Nixon had high hopes that the US could negotiate a peace settlement by the end of 1969, but these plans came to nothing. The Viet Cong and the US simply found it impossible to get to a place in the negotiations where they both were comfortable, so the war went on through the early 1970s. The US spent this period withdrawing US troops and engaging in what it called "Vietnamization," which was a plan to equip the Vietnamese to continue the war themselves with the backing of US military supplies and air power.
Nixon, however, became preoccupied with Watergate scandal and finally resigned. While President Ford was in office, in 1975, the Viet Cong initiated another massive assault. At this point, the United States was worn out from the protracted, pointless, and very unpopular struggle and made the choice to withdraw. At the end of April, 1975, the Viet Cong took over Saigon, the South Vietnamese capitol, ending the war.

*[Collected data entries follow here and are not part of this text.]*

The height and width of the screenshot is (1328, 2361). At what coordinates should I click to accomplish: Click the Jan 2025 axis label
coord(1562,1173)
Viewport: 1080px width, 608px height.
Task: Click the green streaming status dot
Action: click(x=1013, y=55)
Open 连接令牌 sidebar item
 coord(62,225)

In retrospect, it is clear that the Viet Cong, though vastly under-armed and under-equipped in the fight, had more "skin the the game" that the United States. For the Viet Cong, this was their homeland and their terrain. They had no reason not to keep on fighting. They knew they could rely on support from both China and the USSR. The US was fighting in a tiny country halfway across the planet and simply didn't have the same investment in winning. Finally, some argue that though the US lost the battle for Vietnam, it won a larger "war" by keeping South Asia from becoming communist.